The Prime Number Game Experiment
Design + Creativity + Serendipity
Here’s an interesting question. Suppose two teams started with the same carefully thought out moderate design for an educational game, and went their own ways with it. The starting point would be a reasonably concrete and carefully thought out plan, but then creativity and serendipity would be allowed to make their influences on each project. How similar would the two projects end up?
Bubbly Primes and Prime Escape
We have done just this with two independent companies each coding independent math games based on the same design. The design clearly describes the game, but not in precise detail. For example, although ideas for the graphical content are explained in prose, the actual artwork was left to be realized. Gameplay was done in the same way. General functionality was described well enough to convey basic ideas, but technical detail was left to the realization. Two parallel projects were then undertaken by professional software engineers, each of which with decades of experience building production software. Prime Escape, Randy Schenks’s Android game has just been released on Google Play. Nuhubit Software Studios LLC’s game, Bubbly Primes, for iPhone, iPad, and iPod touch is just a little bit behind.

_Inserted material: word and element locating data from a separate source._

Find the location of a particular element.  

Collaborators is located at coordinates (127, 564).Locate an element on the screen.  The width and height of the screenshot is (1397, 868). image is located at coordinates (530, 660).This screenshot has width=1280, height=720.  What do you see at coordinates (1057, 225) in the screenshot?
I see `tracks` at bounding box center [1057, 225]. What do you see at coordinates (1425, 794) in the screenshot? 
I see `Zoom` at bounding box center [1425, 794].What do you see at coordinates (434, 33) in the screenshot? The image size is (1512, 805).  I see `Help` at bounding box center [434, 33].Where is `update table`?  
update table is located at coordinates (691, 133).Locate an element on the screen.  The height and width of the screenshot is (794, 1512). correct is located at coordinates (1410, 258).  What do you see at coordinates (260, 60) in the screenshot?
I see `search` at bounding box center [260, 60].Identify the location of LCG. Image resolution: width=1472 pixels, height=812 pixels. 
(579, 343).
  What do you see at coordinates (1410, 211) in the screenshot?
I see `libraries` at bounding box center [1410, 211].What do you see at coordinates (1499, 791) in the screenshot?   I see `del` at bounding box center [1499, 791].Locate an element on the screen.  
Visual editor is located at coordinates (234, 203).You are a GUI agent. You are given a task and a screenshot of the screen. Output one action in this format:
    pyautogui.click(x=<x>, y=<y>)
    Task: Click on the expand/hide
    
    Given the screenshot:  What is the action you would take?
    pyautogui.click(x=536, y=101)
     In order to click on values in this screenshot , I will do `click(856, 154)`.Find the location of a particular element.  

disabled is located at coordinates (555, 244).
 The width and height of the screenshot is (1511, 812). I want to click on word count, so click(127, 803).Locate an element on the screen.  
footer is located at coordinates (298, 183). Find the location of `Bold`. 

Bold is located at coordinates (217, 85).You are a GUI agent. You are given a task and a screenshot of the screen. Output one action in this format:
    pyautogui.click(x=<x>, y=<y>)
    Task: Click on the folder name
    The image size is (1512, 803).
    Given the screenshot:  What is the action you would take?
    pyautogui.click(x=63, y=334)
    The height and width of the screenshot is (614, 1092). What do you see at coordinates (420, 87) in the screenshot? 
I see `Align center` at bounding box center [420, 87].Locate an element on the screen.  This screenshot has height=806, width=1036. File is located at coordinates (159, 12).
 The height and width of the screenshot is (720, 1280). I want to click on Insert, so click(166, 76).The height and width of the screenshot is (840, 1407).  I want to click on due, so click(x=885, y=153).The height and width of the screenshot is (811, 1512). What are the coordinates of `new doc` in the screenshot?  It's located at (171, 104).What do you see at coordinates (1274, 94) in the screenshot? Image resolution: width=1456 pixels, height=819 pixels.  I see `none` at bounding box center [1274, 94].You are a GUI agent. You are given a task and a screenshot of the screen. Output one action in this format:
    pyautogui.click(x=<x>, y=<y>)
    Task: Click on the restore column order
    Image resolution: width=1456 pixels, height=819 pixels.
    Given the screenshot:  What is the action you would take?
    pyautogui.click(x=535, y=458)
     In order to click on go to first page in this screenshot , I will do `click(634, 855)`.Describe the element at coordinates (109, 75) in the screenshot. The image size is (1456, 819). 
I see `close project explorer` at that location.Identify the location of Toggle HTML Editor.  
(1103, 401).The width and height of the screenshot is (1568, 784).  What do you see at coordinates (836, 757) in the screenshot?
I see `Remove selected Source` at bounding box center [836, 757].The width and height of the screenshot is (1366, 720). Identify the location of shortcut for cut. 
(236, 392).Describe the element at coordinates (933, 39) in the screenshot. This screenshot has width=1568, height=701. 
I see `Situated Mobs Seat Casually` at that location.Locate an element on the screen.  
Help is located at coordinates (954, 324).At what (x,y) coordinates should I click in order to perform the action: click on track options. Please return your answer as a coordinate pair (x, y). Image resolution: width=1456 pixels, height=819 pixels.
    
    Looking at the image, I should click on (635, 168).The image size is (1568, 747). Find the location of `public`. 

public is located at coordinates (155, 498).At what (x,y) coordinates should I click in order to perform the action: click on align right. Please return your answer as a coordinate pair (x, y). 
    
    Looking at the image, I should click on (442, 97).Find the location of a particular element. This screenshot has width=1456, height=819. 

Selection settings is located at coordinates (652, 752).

Screenshots of Bubbly Primes for iPhone, iPad, and iPod touch (left) and Prime Escape for Android (right).
Similar but Different
The two math games are similar but different, in interesting ways. They both accomplish their educational goal (the player becomes adept at factoring, recognizing prime numbers, and so forth). Gameplay is similar on a high level. However, the pace, the look and feel, and strategic play on deeper levels is extremely different. The artwork is definitely different.
No surprises?
I wonder to what degree people might feel they are different versions of the same game or perhaps different related games. Having played beta versions of both, I’m not sure what I would say myself. Although, I’m not exactly sure whether I would consider them to be different games or different versions of the same game, I do think that what is different makes sense, and really, is what I would have expected. At their core, the games are pretty similar, and yet, beyond that, they ended up very different.
Nothing is Easy
Organizing ideas into a design is hard. Implementing computer software based on a moderate design is hard. Shepherding a software project to completion is hard. Our approach acknowledges difficulty at every step. Instead of attempting to front load the difficulty of the project by putting together a foolproof design ahead of time, conceptual work is spread out more evenly over the project, requiring experience, judgement and hard work from beginning to end, from the top-down and from the bottom-up. And occasionally, it permits an invigorating glance past the threshold of chaos.
Update [June 2019]
Unfortunately, Prime Escape seems to no longer be available on Google Play, and its website is down. It was fun while it lasted.